Comment

No comments

Antony Williams looks forward to a rich online resource of chemical reactions

COMMENT-180

Chemists are spoilt for choice - with hundreds of data sources online covering tens of millions of different chemical compounds. But accessing those resources has been far from straightforward. Presently, online data across the multiple public resources are contaminated, imperfect and desperately requiring validation and curation. ChemSpider, a free online database of chemicals and related information, has been active in this pursuit for over three years and has delivered an online environment for the community to both deposit their data as well as curate and annotate existing content on the database.

This crowdsourcing must continue to expand. Five years from now, most chemists will see ChemSpider as a trusted source of information after reviewing the contributions of their colleagues in the community and will be adding their own commentaries and conclusions. Errors in data inherited from other databases will have been cleared using both robotic and manual curation efforts, to the point that the only questionable data on the database will be from incorrect interpretations by scientists, and even these possibilities will have been labelled for attention.

While Wikipedia is not a platform for the public management of novel research, ChemSpider will assume exactly that role for chemists who will be participating in the increasingly active area of Open Notebook Science, a growing area of attention for the funding agencies. Data will be exposed via web services, via semantic protocols such as the Resource Description Framework, and accessible through chemistry-based ontologies.

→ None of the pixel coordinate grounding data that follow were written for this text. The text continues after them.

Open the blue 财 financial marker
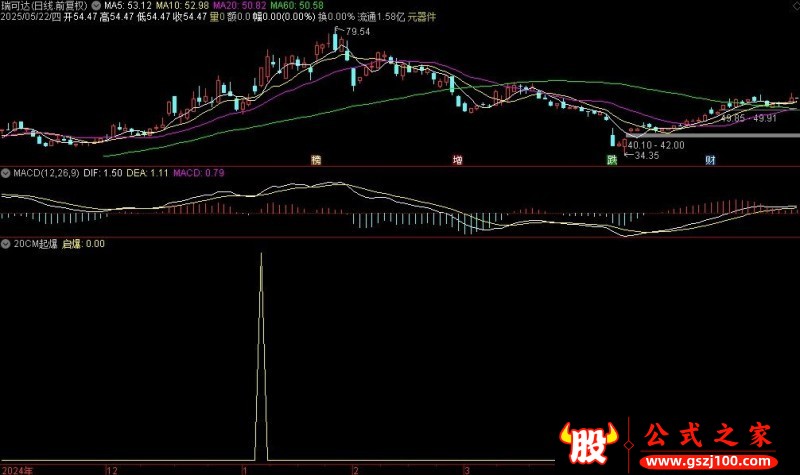The image size is (800, 475). point(710,160)
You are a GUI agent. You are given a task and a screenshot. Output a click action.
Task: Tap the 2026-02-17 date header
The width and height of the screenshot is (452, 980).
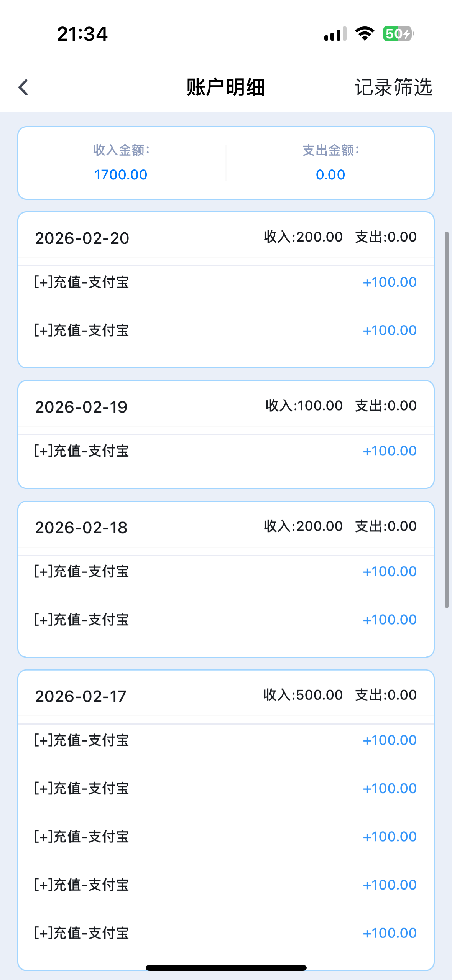coord(81,696)
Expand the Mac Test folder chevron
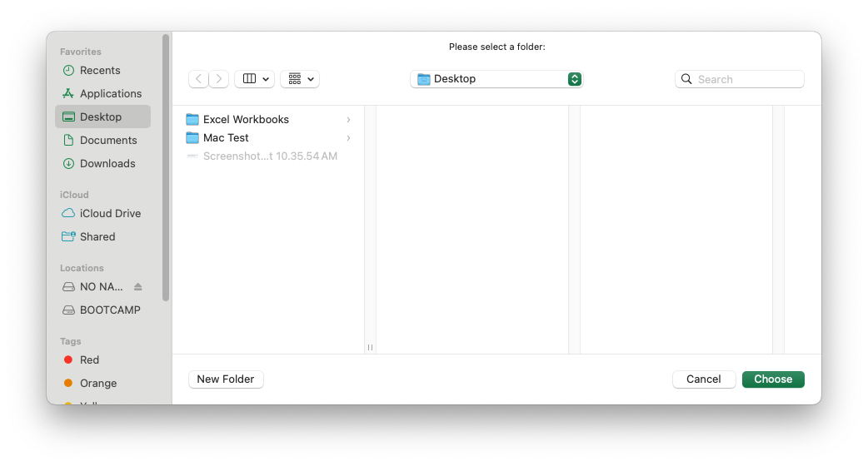868x466 pixels. pos(348,138)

The data will be used as the basis of model development, to act as reference data to underpin new chemistry experiments, and as feeds into a centralised data pool for the chemical and pharmaceutical industries. ChemSpider will be one of the founding bodies of a centralised approach to data validation and integration. It will be charged with elevating public domain chemistry resources from their present state to a point where those resources can be trusted and are freely accessible. The drug design process will make use of online databases of toxicogenomics data, predictive toxicity and other quantitative structure-activity relationship algorithms as well as metabonomics, protein and other databases of biological interest. All such public domain databases will be accessible via ChemSpider.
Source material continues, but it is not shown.